29. The feeder cell for target cell induction according to claim 20, wherein the target cell is a human corneal epithelial cell, a human corneal endothelial cell, a human conjunctival epithelial cell, or a human kidney-derived cell.

30. The feeder cell for target cell induction according to claim 20, wherein the feeder cell is further transduced with the gene of a stimulating factor for the target cell.

31. The feeder cell for target cell induction according to claim 30, wherein the stimulating factor for the target cell is one or more human cell adhesion molecules selected from a cadherin superfamily, an integrin family, an immunoglobulin superfamily, a secretin family, a neuroligin, a neurexin, and a cell surface proteoglycan; one or more growth factors selected from an epidermal growth factor (EGF) family, a vascular endothelial cell growth factor (VEGF) family, an insulin-like growth factor (IGF) family, and a fibroblast growth factor (FGF) family; or one or more Notch ligands selected from a Jagged family and a Delta-like member.

32. A production process for a target cell sheet, comprising the steps of

(a) culturing a feeder cell for target cell induction according to claim 20 on a cell culture carrier, and

(b) culturing and growing the target cell by seeding the target cell on the cell culture carrier of the step (a) and then by allowing the target cell to stand.

33. The production process according to claim 32, wherein the process further comprises the step of (c) separating the feeder cell for target cell induction from the target cell sheet.

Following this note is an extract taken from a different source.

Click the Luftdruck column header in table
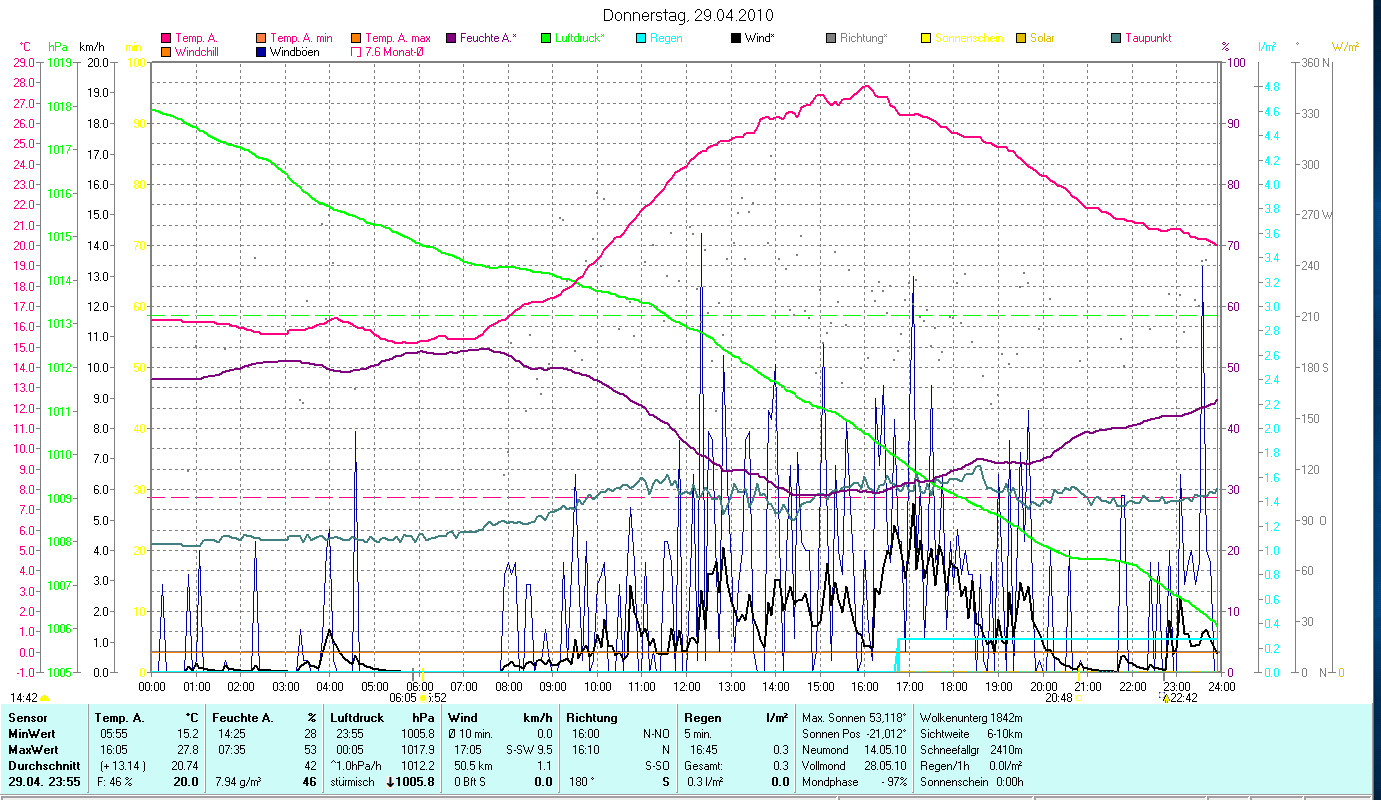Image resolution: width=1381 pixels, height=800 pixels. (357, 718)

34. The production process according to claim 33, wherein the separation in the step (c) is carried out by treating the target cell sheet with a precursor of a suicide gene-inducible toxic substance.

35. The production process according to claim 34, wherein the suicide gene is herpes simplex virus type 1 thymidine kinase gene, and the precursor of a suicide gene-inducible toxic substance is ganciclovir.

36. The production process according to claim 32, wherein the target cell is a human corneal epithelial cell, a human corneal endothelial cell, a human conjunctival epithelial cell, or a human kidney-derived cell.

37. The production process according to claim 32, wherein human serum is used in the step (a) or (b).

38. A process for determining a candidate inducing factor for a target cell, comprising the steps of

(a′) culturing a feeder cell according to claim 20 on a cell culture carrier,

(b′) transducing a feeder cell according to claim 20 with the gene of the candidate inducing factor for the target cell, and culturing the obtained candidate inducing factor-transduced feeder cell on a cell culture carrier,

(c′) culturing and growing the target cell by seeding the target cell on each of the cell culture carriers of the above (a′) and (b′) and then by allowing the target cell to stand, and

(d′) evaluating the cells cultured on each of the cell culture carriers.